PROBLEM DESCRIPTION. Return the following listing verbatim, preserving every line without alteration.

ITEMS.
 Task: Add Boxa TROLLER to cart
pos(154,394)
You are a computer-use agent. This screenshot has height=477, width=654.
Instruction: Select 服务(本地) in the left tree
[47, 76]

RESPONSE FOR THIS EXERCISE.
 Task: Add Boxa TROLLER to cart
pos(154,394)
You are a computer-use agent. This screenshot has height=477, width=654.
Instruction: Select 服务(本地) in the left tree
[47, 76]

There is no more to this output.